Saved data entries:
+++
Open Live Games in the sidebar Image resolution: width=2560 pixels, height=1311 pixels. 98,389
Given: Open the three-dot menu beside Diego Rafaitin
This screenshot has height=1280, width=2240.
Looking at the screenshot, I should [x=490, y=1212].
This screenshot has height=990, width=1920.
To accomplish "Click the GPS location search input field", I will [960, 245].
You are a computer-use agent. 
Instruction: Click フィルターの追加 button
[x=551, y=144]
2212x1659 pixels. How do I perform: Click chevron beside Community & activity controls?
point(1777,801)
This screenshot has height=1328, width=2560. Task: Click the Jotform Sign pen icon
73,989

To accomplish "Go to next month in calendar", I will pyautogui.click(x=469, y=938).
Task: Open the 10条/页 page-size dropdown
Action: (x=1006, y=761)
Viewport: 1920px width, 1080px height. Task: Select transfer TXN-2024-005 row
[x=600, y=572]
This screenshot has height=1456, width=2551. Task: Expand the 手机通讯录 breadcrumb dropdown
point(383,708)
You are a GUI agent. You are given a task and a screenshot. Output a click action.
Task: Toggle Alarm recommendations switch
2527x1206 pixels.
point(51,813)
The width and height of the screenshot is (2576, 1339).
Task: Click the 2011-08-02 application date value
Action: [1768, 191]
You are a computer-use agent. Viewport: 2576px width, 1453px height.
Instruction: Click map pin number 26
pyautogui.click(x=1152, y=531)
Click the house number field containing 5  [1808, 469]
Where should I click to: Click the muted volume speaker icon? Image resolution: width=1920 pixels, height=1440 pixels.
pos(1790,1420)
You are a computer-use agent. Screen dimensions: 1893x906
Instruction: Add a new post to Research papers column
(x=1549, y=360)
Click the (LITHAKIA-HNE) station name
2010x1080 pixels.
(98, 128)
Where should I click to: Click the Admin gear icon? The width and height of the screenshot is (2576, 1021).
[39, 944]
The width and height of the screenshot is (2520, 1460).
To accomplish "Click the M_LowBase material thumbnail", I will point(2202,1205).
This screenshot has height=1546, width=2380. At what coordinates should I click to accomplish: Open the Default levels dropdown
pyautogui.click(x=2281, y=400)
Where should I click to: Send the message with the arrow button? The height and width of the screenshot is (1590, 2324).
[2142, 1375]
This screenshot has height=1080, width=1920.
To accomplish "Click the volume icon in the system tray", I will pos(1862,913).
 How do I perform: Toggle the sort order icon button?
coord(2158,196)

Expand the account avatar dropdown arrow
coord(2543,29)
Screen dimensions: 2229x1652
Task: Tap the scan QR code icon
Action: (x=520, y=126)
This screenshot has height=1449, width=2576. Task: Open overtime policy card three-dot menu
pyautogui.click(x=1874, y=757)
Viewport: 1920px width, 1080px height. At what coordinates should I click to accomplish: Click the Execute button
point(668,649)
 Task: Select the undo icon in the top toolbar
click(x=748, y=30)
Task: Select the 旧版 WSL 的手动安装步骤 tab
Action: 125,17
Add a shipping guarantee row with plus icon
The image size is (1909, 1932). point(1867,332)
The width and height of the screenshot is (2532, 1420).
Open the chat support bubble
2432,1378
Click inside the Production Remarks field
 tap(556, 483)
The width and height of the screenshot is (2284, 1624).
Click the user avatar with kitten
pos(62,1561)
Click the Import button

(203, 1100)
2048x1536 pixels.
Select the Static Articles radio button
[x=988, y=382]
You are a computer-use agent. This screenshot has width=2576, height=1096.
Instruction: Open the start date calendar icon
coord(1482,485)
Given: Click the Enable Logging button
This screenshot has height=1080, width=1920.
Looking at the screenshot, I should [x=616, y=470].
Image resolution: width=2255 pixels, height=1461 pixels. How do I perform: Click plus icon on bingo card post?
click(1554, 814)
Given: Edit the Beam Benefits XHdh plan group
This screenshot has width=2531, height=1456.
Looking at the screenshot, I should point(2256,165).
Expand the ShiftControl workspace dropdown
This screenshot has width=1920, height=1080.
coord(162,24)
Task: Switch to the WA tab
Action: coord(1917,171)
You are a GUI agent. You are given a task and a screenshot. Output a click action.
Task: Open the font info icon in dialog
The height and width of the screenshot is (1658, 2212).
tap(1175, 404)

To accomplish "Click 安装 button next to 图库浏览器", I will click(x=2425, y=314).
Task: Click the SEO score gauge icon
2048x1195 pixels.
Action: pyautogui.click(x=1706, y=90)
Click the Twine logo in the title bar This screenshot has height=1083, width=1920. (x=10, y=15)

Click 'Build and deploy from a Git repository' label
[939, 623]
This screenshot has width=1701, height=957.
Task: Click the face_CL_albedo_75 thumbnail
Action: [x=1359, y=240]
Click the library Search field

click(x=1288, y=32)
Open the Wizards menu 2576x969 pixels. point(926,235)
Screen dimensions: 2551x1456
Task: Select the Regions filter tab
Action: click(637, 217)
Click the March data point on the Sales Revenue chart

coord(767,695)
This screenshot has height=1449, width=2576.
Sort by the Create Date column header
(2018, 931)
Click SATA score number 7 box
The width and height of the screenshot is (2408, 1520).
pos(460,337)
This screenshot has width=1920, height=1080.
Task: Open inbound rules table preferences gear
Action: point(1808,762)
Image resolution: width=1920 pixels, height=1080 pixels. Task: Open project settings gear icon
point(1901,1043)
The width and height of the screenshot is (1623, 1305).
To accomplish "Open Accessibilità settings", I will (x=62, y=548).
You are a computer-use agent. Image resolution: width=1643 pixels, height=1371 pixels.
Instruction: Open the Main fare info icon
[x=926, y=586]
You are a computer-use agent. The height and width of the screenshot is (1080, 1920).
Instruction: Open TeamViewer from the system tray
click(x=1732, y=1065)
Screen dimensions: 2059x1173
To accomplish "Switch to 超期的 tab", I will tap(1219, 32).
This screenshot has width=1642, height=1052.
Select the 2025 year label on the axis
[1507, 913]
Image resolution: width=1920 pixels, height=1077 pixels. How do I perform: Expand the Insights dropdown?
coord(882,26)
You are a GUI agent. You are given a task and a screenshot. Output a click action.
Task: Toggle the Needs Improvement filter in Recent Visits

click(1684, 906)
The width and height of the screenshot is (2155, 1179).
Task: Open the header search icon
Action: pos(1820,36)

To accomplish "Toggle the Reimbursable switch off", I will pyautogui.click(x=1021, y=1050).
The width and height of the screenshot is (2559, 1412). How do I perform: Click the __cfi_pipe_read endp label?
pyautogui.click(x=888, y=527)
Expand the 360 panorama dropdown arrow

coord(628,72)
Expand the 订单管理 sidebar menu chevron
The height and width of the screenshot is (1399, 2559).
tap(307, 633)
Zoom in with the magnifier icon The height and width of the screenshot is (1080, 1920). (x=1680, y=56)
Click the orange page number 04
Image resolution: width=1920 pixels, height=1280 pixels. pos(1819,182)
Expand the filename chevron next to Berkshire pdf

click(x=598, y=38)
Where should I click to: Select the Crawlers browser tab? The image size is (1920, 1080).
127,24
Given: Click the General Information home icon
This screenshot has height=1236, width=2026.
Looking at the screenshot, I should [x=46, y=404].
+++
Once you find the line with "You are a computer-use agent. Viewport: 2576px" above, print it and every line after it up to and including the line with "Click the house", exactly as written and nothing else.

### Reply to the task
You are a computer-use agent. Viewport: 2576px width, 1453px height.
Instruction: Click map pin number 26
pyautogui.click(x=1152, y=531)
Click the house number field containing 5  [1808, 469]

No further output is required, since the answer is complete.